Prof. Ester Orlandi, MD, is an Associate Editor of the International Journal of Particle Therapy . The authors declare that they have no known competing financial interests or personal relationships that could have appeared to influence the work reported in this paper.

Clear cell adenocarcinoma of the uterine cervix (CCAC) is a rare and highly invasive histological subtype, accounting for approximately 4% to 9% of all cervical adenocarcinomas. It is the second most common Human Papilloma Virus (HPV)-independent endocervical adenocarcinoma and is characterized by a bimodal age distribution, with incidence peaks around 26 years (range 17-37) and 71 years (range 44-88), 1 especially in the case of diethylstilbestrol exposure. 2 Due to the rarity of this disease, available data are limited and primarily derived from retrospective studies or case series. As a result, there are no specific guidelines or consensus statements dedicated to this tumor subtype, and its management generally follows protocols established for more common histotypes of cervical cancer. In cases of locally advanced disease, the standard treatment recommendation is radical radiochemotherapy (RT/CT) followed by brachytherapy (BT). 2 , 3 , 4 , 5 , 6 However, CCAC exhibits distinct molecular and cellular features contributing to resistance to conventional radiation therapy (RT). 7 , 8 , 9 In recent years, carbon ion radiation therapy (CIRT) has shown clinical efficacy in treating various radioresistant tumors, and emerging literature supports its potential role in managing locally advanced cervical adenocarcinomas.
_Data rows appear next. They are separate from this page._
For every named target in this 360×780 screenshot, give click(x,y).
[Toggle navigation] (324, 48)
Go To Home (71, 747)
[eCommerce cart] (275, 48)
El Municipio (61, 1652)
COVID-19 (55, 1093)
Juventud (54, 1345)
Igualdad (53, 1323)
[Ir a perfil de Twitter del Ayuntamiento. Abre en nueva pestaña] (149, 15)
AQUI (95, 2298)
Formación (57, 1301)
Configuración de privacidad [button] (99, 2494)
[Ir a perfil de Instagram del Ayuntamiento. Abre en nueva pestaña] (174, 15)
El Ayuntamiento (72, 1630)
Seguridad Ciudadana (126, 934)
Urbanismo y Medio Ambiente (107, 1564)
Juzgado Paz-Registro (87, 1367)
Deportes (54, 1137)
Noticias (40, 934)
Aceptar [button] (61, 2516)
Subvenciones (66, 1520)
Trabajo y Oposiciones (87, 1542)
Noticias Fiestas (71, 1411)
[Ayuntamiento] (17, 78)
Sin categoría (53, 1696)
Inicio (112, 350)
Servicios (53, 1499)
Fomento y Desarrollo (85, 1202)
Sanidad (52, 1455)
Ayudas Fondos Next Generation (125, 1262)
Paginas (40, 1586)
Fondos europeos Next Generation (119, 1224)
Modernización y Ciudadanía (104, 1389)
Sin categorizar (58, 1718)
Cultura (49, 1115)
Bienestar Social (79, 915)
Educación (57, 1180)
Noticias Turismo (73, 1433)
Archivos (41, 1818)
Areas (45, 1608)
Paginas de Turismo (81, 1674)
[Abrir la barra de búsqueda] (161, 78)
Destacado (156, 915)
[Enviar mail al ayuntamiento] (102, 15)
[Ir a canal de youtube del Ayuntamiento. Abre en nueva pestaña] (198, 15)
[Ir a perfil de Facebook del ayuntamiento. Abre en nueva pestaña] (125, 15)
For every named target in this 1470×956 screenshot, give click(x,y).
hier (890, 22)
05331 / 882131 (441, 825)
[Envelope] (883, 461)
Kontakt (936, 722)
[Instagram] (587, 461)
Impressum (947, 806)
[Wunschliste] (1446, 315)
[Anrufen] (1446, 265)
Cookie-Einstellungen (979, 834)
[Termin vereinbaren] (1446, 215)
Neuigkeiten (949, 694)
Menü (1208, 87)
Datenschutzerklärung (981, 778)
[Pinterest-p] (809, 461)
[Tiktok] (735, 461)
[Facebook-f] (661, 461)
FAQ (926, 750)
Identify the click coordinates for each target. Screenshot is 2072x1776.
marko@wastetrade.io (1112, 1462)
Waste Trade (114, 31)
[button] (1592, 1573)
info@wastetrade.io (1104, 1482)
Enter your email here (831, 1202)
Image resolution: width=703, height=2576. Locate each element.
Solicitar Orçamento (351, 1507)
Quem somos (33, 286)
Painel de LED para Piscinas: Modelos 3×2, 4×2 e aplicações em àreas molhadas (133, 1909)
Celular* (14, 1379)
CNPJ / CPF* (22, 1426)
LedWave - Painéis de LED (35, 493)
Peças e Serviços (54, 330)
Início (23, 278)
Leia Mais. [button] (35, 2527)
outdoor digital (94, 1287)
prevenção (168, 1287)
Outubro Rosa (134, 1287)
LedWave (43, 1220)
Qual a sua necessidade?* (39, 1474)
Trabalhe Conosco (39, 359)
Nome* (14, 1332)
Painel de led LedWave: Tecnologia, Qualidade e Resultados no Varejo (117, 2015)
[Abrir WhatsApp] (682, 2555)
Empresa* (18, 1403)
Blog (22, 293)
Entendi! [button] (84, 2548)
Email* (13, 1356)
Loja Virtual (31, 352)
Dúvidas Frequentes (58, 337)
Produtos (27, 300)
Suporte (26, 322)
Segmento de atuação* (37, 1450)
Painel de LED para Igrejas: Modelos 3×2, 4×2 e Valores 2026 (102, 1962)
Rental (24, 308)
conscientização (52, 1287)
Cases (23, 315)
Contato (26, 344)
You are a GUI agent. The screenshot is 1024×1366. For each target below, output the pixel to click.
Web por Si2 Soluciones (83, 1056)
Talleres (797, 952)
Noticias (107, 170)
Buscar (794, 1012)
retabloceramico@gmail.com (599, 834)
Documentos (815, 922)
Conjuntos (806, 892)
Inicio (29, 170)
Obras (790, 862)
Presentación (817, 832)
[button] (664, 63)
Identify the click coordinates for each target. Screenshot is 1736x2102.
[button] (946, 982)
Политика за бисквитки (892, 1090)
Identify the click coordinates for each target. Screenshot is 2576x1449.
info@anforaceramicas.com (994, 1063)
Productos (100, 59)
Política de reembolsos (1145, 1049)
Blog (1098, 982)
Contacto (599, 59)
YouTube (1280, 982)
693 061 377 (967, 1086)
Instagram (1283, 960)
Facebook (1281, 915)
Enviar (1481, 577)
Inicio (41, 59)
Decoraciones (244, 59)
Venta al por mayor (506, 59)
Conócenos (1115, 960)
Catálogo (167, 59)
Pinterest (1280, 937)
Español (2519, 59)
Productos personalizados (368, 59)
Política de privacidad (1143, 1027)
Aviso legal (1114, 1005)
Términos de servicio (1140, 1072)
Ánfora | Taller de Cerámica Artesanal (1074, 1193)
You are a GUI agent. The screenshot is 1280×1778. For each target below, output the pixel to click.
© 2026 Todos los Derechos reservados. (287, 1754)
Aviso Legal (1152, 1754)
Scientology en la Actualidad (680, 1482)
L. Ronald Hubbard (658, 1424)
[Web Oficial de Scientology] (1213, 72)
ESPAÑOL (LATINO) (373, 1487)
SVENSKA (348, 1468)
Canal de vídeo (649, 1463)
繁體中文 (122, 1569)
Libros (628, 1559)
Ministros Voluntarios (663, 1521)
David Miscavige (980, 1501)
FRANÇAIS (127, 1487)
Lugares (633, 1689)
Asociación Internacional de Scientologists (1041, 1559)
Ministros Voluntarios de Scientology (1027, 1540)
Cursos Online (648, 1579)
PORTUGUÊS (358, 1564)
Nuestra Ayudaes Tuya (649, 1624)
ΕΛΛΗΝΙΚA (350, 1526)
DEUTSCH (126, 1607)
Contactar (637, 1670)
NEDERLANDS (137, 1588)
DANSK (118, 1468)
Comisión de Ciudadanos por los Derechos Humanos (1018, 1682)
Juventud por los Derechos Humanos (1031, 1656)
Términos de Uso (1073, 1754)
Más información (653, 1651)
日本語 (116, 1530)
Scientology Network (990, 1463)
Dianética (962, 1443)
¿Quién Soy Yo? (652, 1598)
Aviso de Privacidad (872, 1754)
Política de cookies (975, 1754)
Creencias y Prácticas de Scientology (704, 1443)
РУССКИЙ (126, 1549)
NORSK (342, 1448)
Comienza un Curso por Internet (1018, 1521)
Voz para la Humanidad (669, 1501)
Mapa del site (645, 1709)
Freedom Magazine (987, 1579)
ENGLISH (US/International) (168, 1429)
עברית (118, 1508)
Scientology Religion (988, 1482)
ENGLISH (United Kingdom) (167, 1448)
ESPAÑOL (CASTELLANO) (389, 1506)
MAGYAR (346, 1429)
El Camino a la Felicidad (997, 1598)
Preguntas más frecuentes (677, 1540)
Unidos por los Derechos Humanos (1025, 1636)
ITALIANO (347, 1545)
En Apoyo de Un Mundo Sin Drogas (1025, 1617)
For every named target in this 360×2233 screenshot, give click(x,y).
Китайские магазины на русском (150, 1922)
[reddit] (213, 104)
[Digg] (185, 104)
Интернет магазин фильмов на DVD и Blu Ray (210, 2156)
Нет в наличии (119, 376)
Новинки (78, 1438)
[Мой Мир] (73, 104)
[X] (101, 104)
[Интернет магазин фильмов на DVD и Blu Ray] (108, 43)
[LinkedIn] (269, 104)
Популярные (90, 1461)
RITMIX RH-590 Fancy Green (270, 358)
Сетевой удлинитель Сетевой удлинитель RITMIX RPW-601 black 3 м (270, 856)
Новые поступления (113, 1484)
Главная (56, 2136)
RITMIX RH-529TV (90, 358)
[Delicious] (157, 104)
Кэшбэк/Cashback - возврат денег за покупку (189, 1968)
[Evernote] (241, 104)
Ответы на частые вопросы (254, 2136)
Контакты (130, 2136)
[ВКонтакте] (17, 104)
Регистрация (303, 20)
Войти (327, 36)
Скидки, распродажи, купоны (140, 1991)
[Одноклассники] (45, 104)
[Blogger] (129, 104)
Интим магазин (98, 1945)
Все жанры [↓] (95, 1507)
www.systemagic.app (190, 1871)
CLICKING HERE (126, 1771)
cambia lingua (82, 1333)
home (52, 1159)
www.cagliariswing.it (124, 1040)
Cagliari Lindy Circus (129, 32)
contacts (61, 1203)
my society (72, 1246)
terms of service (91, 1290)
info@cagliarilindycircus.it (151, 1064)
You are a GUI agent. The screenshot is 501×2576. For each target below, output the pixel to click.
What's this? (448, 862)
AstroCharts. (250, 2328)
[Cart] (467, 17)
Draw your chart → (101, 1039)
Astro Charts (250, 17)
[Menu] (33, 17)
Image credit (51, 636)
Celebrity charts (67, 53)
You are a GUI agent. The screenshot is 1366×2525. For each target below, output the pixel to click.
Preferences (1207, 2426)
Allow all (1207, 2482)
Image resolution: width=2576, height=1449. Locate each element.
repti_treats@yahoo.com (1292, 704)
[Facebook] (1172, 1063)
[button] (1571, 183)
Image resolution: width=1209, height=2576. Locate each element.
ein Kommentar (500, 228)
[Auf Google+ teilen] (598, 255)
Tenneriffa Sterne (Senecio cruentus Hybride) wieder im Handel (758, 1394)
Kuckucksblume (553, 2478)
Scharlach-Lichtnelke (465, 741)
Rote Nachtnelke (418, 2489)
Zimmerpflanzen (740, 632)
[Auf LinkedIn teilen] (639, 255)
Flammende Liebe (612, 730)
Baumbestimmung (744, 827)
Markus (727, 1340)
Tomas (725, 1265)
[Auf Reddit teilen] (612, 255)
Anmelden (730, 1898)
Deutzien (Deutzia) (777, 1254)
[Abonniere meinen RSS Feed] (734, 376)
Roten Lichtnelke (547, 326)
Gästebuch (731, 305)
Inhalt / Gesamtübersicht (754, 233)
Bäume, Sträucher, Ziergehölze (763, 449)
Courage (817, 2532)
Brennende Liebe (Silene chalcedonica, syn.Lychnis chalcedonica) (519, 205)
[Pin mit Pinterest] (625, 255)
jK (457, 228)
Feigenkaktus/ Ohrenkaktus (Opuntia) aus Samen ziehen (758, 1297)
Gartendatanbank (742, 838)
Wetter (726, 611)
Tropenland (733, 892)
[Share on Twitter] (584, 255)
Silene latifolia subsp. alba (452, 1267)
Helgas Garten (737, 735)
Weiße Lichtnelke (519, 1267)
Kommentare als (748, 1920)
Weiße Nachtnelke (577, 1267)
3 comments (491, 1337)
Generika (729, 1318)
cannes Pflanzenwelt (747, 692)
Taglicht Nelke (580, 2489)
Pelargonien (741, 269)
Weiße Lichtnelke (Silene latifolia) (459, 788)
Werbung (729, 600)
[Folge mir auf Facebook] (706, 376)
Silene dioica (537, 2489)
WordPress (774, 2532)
In addition to their well-known radiobiological advantages over photons in treating radioresistant tumors, carbon ions have also demonstrated greater immunogenicity and the ability to induce abscopal effects. 10 In this report, we present a case of durable local and nodal response in a young ataxia telangiectasia mutated (ATM) patient with clear cell carcinoma of the cervix who underwent a CIRT boost following standard RT/CT.